Collected data:
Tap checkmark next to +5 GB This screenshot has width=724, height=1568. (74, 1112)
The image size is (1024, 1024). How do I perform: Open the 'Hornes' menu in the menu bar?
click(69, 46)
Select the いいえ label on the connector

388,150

§ **ABOUT THIS EXERCISE**: Write the complete data out, exactly as above.

§ **EXPECTED OUTPUT**:
Tap checkmark next to +5 GB This screenshot has width=724, height=1568. (74, 1112)
The image size is (1024, 1024). How do I perform: Open the 'Hornes' menu in the menu bar?
click(69, 46)
Select the いいえ label on the connector

388,150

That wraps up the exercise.